BEGIN Given records

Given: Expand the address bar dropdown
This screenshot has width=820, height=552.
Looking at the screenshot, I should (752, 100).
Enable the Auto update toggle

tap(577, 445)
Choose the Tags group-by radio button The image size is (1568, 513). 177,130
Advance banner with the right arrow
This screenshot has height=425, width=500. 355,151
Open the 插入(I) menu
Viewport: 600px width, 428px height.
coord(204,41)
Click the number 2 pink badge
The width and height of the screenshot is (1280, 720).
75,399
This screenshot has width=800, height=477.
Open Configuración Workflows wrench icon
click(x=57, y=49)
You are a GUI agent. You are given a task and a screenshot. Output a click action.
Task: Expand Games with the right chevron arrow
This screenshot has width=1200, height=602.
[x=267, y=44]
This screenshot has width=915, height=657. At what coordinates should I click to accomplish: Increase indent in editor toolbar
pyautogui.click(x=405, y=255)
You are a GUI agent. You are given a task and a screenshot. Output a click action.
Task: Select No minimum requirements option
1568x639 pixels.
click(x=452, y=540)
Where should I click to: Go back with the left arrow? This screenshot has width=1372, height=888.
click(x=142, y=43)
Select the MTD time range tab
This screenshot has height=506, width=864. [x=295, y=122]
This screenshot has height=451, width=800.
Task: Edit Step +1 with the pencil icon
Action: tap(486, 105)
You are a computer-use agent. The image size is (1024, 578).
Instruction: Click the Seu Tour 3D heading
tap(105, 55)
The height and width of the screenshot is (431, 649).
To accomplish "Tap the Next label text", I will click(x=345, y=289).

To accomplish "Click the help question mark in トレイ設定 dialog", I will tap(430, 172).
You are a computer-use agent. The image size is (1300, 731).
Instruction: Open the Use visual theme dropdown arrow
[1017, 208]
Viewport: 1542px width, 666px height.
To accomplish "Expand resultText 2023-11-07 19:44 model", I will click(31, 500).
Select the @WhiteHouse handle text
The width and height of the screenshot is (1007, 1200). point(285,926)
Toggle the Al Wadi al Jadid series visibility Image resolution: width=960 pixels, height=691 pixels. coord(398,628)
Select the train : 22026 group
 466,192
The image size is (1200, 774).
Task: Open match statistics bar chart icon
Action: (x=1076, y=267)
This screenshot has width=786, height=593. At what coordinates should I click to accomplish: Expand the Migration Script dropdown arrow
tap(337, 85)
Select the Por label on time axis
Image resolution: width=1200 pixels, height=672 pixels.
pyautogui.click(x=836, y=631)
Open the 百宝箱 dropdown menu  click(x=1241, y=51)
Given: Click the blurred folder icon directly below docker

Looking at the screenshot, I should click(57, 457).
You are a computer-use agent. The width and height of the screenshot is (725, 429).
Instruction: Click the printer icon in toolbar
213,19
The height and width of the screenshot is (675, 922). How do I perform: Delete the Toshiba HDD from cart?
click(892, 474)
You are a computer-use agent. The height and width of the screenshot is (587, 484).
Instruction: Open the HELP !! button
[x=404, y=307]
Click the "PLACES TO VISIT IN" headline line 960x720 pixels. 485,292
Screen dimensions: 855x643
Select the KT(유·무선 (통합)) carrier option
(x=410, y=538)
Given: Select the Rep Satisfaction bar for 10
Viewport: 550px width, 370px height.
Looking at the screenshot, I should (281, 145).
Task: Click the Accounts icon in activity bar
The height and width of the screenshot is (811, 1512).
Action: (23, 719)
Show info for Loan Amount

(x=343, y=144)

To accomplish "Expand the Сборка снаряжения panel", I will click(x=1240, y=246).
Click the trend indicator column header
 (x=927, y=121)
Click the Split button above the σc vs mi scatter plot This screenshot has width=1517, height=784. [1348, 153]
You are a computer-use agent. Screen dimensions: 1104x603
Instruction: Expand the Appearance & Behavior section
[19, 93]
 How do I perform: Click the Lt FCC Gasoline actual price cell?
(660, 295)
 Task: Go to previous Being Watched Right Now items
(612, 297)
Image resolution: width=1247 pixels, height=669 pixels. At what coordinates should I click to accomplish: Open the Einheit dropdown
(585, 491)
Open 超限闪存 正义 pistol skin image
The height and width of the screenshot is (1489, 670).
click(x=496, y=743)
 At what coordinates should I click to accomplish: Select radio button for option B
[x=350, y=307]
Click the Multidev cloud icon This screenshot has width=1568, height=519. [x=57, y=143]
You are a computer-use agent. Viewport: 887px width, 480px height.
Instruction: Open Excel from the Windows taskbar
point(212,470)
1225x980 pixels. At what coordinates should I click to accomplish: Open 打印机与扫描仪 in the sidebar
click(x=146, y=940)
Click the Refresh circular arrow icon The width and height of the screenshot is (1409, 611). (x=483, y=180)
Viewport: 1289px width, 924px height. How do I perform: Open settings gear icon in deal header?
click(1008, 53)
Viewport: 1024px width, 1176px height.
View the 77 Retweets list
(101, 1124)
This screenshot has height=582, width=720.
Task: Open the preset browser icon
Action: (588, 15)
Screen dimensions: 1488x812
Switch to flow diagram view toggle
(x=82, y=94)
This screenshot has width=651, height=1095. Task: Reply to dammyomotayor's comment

END Given records

▸ Exercise brief
All of the data above should be reproduced exactly.

▸ Answer section
Given: Expand the address bar dropdown
This screenshot has width=820, height=552.
Looking at the screenshot, I should (752, 100).
Enable the Auto update toggle

tap(577, 445)
Choose the Tags group-by radio button The image size is (1568, 513). 177,130
Advance banner with the right arrow
This screenshot has height=425, width=500. 355,151
Open the 插入(I) menu
Viewport: 600px width, 428px height.
coord(204,41)
Click the number 2 pink badge
The width and height of the screenshot is (1280, 720).
75,399
This screenshot has width=800, height=477.
Open Configuración Workflows wrench icon
click(x=57, y=49)
You are a GUI agent. You are given a task and a screenshot. Output a click action.
Task: Expand Games with the right chevron arrow
This screenshot has width=1200, height=602.
[x=267, y=44]
This screenshot has width=915, height=657. At what coordinates should I click to accomplish: Increase indent in editor toolbar
pyautogui.click(x=405, y=255)
You are a GUI agent. You are given a task and a screenshot. Output a click action.
Task: Select No minimum requirements option
1568x639 pixels.
click(x=452, y=540)
Where should I click to: Go back with the left arrow? This screenshot has width=1372, height=888.
click(x=142, y=43)
Select the MTD time range tab
This screenshot has height=506, width=864. [x=295, y=122]
This screenshot has height=451, width=800.
Task: Edit Step +1 with the pencil icon
Action: tap(486, 105)
You are a computer-use agent. The image size is (1024, 578).
Instruction: Click the Seu Tour 3D heading
tap(105, 55)
The height and width of the screenshot is (431, 649).
To accomplish "Tap the Next label text", I will click(x=345, y=289).

To accomplish "Click the help question mark in トレイ設定 dialog", I will tap(430, 172).
You are a computer-use agent. The image size is (1300, 731).
Instruction: Open the Use visual theme dropdown arrow
[1017, 208]
Viewport: 1542px width, 666px height.
To accomplish "Expand resultText 2023-11-07 19:44 model", I will click(31, 500).
Select the @WhiteHouse handle text
The width and height of the screenshot is (1007, 1200). point(285,926)
Toggle the Al Wadi al Jadid series visibility Image resolution: width=960 pixels, height=691 pixels. coord(398,628)
Select the train : 22026 group
 466,192
The image size is (1200, 774).
Task: Open match statistics bar chart icon
Action: (x=1076, y=267)
This screenshot has width=786, height=593. At what coordinates should I click to accomplish: Expand the Migration Script dropdown arrow
tap(337, 85)
Select the Por label on time axis
Image resolution: width=1200 pixels, height=672 pixels.
pyautogui.click(x=836, y=631)
Open the 百宝箱 dropdown menu  click(x=1241, y=51)
Given: Click the blurred folder icon directly below docker

Looking at the screenshot, I should click(57, 457).
You are a computer-use agent. The width and height of the screenshot is (725, 429).
Instruction: Click the printer icon in toolbar
213,19
The height and width of the screenshot is (675, 922). How do I perform: Delete the Toshiba HDD from cart?
click(892, 474)
You are a computer-use agent. The height and width of the screenshot is (587, 484).
Instruction: Open the HELP !! button
[x=404, y=307]
Click the "PLACES TO VISIT IN" headline line 960x720 pixels. 485,292
Screen dimensions: 855x643
Select the KT(유·무선 (통합)) carrier option
(x=410, y=538)
Given: Select the Rep Satisfaction bar for 10
Viewport: 550px width, 370px height.
Looking at the screenshot, I should (281, 145).
Task: Click the Accounts icon in activity bar
The height and width of the screenshot is (811, 1512).
Action: (23, 719)
Show info for Loan Amount

(x=343, y=144)

To accomplish "Expand the Сборка снаряжения panel", I will click(x=1240, y=246).
Click the trend indicator column header
 (x=927, y=121)
Click the Split button above the σc vs mi scatter plot This screenshot has width=1517, height=784. [1348, 153]
You are a computer-use agent. Screen dimensions: 1104x603
Instruction: Expand the Appearance & Behavior section
[19, 93]
 How do I perform: Click the Lt FCC Gasoline actual price cell?
(660, 295)
 Task: Go to previous Being Watched Right Now items
(612, 297)
Image resolution: width=1247 pixels, height=669 pixels. At what coordinates should I click to accomplish: Open the Einheit dropdown
(585, 491)
Open 超限闪存 正义 pistol skin image
The height and width of the screenshot is (1489, 670).
click(x=496, y=743)
 At what coordinates should I click to accomplish: Select radio button for option B
[x=350, y=307]
Click the Multidev cloud icon This screenshot has width=1568, height=519. [x=57, y=143]
You are a computer-use agent. Viewport: 887px width, 480px height.
Instruction: Open Excel from the Windows taskbar
point(212,470)
1225x980 pixels. At what coordinates should I click to accomplish: Open 打印机与扫描仪 in the sidebar
click(x=146, y=940)
Click the Refresh circular arrow icon The width and height of the screenshot is (1409, 611). (x=483, y=180)
Viewport: 1289px width, 924px height. How do I perform: Open settings gear icon in deal header?
click(1008, 53)
Viewport: 1024px width, 1176px height.
View the 77 Retweets list
(101, 1124)
This screenshot has height=582, width=720.
Task: Open the preset browser icon
Action: (588, 15)
Screen dimensions: 1488x812
Switch to flow diagram view toggle
(x=82, y=94)
This screenshot has width=651, height=1095. Task: Reply to dammyomotayor's comment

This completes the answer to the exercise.